Cook County News Herald

Hospital levy is out of control


According to the article in the Sept. 14 News- Herald, the hospital board is raising their tax levy for 2020 by $200,000. This brings the total levy increase to half a million dollars over the last two years and represents a 62.5 percent increase over what it was from 2011 to 2018 when there were no levy increases. Why was the hospital able to go all these years without a levy increase but now needs so much more money? Read on.

Last year there was an attempt by the hospital to partially justify the 37.5 percent increase in the levy for 2019 by using the flawed rationale that if you divided this increase by all the years the levy wasn’t increased, it only represented a small percent increase per year. I guess this was to make us feel better about it. I did not feel better. It was also said that the increase had absolutely nothing to do with the $24.5 million expansion and remodeling. This was blowing smoke since any high school student could explain that if you increase the physical size and scope of an organization, the operational expenses of salaries, utilities, maintenance etc. will go up accordingly.

I wrote a letter to the editor last year pointing these things out and saying that the seasonal residents who pay more than 50 percent of the county’s residential property taxes and rarely use the hospital, and the permanent residents deserve more details about what administrative and cost saving measures would be put in place so significant levy increases would not happen each year.

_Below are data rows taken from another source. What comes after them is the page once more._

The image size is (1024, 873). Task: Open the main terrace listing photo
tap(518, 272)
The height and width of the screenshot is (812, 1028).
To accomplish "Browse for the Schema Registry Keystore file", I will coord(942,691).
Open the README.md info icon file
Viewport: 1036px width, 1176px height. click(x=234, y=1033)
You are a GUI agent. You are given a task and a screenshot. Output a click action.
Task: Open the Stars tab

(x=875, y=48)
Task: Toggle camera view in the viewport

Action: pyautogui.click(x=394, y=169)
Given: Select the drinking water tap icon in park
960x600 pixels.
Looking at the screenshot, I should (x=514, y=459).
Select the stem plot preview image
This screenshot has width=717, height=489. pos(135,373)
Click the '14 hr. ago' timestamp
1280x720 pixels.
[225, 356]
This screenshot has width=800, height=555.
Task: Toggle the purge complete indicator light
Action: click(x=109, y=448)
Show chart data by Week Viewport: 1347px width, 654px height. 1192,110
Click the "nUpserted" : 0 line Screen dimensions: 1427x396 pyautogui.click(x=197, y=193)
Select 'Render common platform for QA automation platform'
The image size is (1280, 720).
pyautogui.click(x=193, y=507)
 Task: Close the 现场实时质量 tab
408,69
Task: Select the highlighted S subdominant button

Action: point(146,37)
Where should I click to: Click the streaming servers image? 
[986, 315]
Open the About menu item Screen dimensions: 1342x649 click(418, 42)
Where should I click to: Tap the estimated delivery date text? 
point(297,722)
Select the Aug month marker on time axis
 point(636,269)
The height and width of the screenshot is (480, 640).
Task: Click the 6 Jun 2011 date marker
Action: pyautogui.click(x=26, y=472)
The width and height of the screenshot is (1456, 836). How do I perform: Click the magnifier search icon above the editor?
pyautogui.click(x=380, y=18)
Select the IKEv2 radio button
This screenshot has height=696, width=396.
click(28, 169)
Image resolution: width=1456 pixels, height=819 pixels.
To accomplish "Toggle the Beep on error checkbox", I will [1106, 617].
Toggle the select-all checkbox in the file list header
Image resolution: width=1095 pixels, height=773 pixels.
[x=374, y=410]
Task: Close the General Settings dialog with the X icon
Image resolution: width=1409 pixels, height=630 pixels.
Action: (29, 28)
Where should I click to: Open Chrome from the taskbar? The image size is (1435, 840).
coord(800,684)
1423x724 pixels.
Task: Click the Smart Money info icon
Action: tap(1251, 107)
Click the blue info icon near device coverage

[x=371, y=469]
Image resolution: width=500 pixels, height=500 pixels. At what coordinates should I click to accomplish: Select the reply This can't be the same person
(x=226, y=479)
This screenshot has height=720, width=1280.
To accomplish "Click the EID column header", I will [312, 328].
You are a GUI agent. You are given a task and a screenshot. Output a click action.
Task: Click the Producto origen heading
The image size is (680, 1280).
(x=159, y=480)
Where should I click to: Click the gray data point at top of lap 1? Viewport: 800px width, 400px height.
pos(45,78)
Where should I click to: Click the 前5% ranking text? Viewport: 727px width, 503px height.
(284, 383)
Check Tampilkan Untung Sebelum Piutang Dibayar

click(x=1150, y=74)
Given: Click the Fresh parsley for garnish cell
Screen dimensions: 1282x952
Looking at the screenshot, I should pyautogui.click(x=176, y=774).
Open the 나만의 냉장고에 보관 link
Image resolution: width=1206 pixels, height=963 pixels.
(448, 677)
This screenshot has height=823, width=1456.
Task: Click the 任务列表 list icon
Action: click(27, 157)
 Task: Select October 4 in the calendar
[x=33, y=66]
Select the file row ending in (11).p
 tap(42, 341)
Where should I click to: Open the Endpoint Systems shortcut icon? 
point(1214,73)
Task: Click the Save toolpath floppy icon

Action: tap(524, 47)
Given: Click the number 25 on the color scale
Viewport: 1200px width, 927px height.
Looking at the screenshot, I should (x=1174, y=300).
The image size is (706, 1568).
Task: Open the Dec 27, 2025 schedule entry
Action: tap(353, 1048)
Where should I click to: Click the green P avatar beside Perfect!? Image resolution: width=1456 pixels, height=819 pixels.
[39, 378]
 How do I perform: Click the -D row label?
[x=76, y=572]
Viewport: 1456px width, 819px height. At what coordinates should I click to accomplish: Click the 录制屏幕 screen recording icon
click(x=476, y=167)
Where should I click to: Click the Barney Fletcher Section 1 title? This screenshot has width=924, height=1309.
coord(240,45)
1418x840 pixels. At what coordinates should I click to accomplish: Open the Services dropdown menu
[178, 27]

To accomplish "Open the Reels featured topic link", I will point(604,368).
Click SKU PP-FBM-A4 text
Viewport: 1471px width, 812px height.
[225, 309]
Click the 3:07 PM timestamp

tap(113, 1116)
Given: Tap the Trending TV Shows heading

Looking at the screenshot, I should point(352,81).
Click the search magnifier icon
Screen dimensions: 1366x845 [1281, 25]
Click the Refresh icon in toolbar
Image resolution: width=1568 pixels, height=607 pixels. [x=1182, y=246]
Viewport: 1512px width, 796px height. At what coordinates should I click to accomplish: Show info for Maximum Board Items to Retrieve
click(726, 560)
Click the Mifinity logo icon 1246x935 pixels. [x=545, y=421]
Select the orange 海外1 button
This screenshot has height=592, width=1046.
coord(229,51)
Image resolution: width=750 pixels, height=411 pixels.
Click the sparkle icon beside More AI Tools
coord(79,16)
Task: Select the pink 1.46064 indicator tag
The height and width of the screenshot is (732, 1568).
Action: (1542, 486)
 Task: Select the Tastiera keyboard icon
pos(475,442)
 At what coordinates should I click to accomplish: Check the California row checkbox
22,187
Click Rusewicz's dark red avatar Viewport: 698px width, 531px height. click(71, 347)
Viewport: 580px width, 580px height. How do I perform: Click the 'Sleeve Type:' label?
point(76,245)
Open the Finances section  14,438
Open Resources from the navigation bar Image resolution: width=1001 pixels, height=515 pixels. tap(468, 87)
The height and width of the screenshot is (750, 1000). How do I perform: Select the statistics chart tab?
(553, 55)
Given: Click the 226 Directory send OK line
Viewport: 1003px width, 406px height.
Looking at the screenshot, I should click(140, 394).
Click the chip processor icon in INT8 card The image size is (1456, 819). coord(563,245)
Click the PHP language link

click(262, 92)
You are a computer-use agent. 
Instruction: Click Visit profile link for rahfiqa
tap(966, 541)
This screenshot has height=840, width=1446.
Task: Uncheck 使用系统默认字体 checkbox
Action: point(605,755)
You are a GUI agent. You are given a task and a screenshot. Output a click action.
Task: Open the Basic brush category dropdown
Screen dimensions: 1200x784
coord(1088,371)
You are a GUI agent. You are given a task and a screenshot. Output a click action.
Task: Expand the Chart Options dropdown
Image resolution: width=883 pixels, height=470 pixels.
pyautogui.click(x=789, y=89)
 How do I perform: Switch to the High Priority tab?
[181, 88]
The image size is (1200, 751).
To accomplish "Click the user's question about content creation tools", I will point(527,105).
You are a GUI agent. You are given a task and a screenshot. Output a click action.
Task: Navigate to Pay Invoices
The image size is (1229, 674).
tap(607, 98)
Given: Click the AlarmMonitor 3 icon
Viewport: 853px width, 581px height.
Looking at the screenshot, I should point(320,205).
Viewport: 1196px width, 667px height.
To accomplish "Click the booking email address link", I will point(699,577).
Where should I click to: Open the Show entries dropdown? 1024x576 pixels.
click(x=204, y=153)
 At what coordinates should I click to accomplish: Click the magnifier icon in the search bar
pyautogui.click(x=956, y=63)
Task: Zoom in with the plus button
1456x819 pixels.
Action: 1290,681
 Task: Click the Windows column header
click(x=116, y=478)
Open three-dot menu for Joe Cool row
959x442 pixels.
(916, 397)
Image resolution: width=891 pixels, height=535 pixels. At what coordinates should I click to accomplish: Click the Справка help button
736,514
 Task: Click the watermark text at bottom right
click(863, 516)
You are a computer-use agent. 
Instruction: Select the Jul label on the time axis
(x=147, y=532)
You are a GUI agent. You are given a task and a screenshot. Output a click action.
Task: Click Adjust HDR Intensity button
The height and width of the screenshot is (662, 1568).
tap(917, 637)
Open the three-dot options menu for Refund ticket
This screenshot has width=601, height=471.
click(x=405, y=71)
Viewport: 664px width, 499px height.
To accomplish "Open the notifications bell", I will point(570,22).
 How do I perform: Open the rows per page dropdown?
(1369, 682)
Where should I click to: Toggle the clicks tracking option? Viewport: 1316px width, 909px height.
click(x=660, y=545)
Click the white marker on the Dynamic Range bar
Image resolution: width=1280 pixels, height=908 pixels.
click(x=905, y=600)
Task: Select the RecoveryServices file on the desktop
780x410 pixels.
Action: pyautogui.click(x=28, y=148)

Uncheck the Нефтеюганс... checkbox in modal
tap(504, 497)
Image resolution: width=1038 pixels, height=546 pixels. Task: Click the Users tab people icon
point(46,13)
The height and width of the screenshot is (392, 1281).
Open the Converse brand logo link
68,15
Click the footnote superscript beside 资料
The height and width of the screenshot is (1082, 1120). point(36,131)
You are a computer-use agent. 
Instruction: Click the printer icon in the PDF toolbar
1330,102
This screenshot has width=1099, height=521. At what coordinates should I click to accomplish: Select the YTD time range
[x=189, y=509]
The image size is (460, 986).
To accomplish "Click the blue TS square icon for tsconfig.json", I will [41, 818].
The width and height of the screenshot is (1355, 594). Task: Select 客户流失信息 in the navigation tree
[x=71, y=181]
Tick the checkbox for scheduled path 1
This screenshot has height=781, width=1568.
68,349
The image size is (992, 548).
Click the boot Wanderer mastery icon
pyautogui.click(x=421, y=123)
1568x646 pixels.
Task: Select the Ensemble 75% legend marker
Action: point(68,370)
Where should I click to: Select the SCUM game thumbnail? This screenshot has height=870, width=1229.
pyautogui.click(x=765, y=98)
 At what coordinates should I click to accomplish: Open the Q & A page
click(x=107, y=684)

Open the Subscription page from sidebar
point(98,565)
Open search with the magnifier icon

As expected, no details were ever provided and look what has happened for 2020 and will continue to happen if residents remain silent.

This year the hospital says the 2020 levy increase is needed because, in part, there are significant financial losses in nearly all categories of hospital operations. They go on to say that “given our location and low population, North Shore Health will likely always be dependent on the levy.” If the hospital can’t generate enough income to prevent it from imposing outrageous levy increases because of too few patients, why was $24.5 million spent in expanding the footprint of hospital operations resulting in significant cost increases?

State law used to cap the hospital levy increases at 3 percent but now there is no cap and no state oversight. The levy has become a limitless cash cow for the hospital board to cover losses from what might actually be nothing more than poor budgeting and management.